(INPUT MATERIAL)

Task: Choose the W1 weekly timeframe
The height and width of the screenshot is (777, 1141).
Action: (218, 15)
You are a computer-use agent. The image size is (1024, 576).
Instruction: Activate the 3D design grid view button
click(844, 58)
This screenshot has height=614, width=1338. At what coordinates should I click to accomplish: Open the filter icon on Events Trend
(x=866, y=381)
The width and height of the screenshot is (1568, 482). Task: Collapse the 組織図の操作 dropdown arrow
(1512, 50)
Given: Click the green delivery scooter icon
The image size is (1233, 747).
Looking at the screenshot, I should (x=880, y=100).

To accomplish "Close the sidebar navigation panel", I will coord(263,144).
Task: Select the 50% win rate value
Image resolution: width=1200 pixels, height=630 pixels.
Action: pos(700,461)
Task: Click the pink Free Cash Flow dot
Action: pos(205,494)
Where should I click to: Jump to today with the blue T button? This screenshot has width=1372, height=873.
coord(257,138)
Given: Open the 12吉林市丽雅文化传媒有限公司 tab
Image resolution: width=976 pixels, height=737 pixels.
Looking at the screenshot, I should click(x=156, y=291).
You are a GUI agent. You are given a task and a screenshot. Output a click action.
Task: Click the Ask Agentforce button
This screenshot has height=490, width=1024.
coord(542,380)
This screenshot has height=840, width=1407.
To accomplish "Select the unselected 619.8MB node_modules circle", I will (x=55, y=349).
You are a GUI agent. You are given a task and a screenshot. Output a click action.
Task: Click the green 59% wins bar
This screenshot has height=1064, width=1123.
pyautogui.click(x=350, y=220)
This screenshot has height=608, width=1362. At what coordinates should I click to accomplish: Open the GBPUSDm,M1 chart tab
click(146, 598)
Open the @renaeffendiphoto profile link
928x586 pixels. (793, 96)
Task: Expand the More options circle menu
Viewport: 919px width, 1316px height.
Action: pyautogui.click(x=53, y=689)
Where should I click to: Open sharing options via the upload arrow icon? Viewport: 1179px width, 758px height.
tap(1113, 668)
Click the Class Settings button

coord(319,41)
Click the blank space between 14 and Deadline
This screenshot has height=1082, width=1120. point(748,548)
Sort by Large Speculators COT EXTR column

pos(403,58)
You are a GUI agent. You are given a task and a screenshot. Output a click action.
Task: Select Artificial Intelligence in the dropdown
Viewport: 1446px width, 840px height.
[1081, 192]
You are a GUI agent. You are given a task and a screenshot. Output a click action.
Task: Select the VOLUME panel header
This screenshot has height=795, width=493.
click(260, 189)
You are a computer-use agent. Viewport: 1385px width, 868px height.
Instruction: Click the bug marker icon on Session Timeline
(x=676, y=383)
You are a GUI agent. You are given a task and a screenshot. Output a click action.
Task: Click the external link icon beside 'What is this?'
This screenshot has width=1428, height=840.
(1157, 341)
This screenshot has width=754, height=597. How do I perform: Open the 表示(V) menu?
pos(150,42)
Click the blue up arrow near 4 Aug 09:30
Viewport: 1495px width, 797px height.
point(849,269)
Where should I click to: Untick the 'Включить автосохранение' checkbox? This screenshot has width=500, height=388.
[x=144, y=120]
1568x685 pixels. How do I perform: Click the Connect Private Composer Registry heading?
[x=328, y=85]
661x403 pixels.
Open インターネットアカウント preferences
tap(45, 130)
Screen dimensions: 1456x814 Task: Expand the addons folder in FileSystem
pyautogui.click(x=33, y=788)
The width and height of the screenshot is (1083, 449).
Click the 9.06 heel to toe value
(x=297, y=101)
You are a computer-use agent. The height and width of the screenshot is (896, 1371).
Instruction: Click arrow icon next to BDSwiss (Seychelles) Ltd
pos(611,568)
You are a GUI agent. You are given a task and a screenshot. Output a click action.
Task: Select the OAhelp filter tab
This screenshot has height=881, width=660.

(End INPUT MATERIAL)

• **PROBLEM REQUIREMENTS**
Transcribe each entry verbatim, leaving none out.

• **TASK OUTPUT**
Task: Choose the W1 weekly timeframe
The height and width of the screenshot is (777, 1141).
Action: (218, 15)
You are a computer-use agent. The image size is (1024, 576).
Instruction: Activate the 3D design grid view button
click(844, 58)
This screenshot has height=614, width=1338. At what coordinates should I click to accomplish: Open the filter icon on Events Trend
(x=866, y=381)
The width and height of the screenshot is (1568, 482). Task: Collapse the 組織図の操作 dropdown arrow
(1512, 50)
Given: Click the green delivery scooter icon
The image size is (1233, 747).
Looking at the screenshot, I should (x=880, y=100).

To accomplish "Close the sidebar navigation panel", I will coord(263,144).
Task: Select the 50% win rate value
Image resolution: width=1200 pixels, height=630 pixels.
Action: pos(700,461)
Task: Click the pink Free Cash Flow dot
Action: pos(205,494)
Where should I click to: Jump to today with the blue T button? This screenshot has width=1372, height=873.
coord(257,138)
Given: Open the 12吉林市丽雅文化传媒有限公司 tab
Image resolution: width=976 pixels, height=737 pixels.
Looking at the screenshot, I should click(x=156, y=291).
You are a GUI agent. You are given a task and a screenshot. Output a click action.
Task: Click the Ask Agentforce button
This screenshot has height=490, width=1024.
coord(542,380)
This screenshot has height=840, width=1407.
To accomplish "Select the unselected 619.8MB node_modules circle", I will (x=55, y=349).
You are a GUI agent. You are given a task and a screenshot. Output a click action.
Task: Click the green 59% wins bar
This screenshot has height=1064, width=1123.
pyautogui.click(x=350, y=220)
This screenshot has height=608, width=1362. At what coordinates should I click to accomplish: Open the GBPUSDm,M1 chart tab
click(146, 598)
Open the @renaeffendiphoto profile link
928x586 pixels. (793, 96)
Task: Expand the More options circle menu
Viewport: 919px width, 1316px height.
Action: pyautogui.click(x=53, y=689)
Where should I click to: Open sharing options via the upload arrow icon? Viewport: 1179px width, 758px height.
tap(1113, 668)
Click the Class Settings button

coord(319,41)
Click the blank space between 14 and Deadline
This screenshot has height=1082, width=1120. point(748,548)
Sort by Large Speculators COT EXTR column

pos(403,58)
You are a GUI agent. You are given a task and a screenshot. Output a click action.
Task: Select Artificial Intelligence in the dropdown
Viewport: 1446px width, 840px height.
[1081, 192]
You are a GUI agent. You are given a task and a screenshot. Output a click action.
Task: Select the VOLUME panel header
This screenshot has height=795, width=493.
click(260, 189)
You are a computer-use agent. Viewport: 1385px width, 868px height.
Instruction: Click the bug marker icon on Session Timeline
(x=676, y=383)
You are a GUI agent. You are given a task and a screenshot. Output a click action.
Task: Click the external link icon beside 'What is this?'
This screenshot has width=1428, height=840.
(1157, 341)
This screenshot has width=754, height=597. How do I perform: Open the 表示(V) menu?
pos(150,42)
Click the blue up arrow near 4 Aug 09:30
Viewport: 1495px width, 797px height.
point(849,269)
Where should I click to: Untick the 'Включить автосохранение' checkbox? This screenshot has width=500, height=388.
[x=144, y=120]
1568x685 pixels. How do I perform: Click the Connect Private Composer Registry heading?
[x=328, y=85]
661x403 pixels.
Open インターネットアカウント preferences
tap(45, 130)
Screen dimensions: 1456x814 Task: Expand the addons folder in FileSystem
pyautogui.click(x=33, y=788)
The width and height of the screenshot is (1083, 449).
Click the 9.06 heel to toe value
(x=297, y=101)
You are a computer-use agent. The height and width of the screenshot is (896, 1371).
Instruction: Click arrow icon next to BDSwiss (Seychelles) Ltd
pos(611,568)
You are a GUI agent. You are given a task and a screenshot. Output a click action.
Task: Select the OAhelp filter tab
This screenshot has height=881, width=660.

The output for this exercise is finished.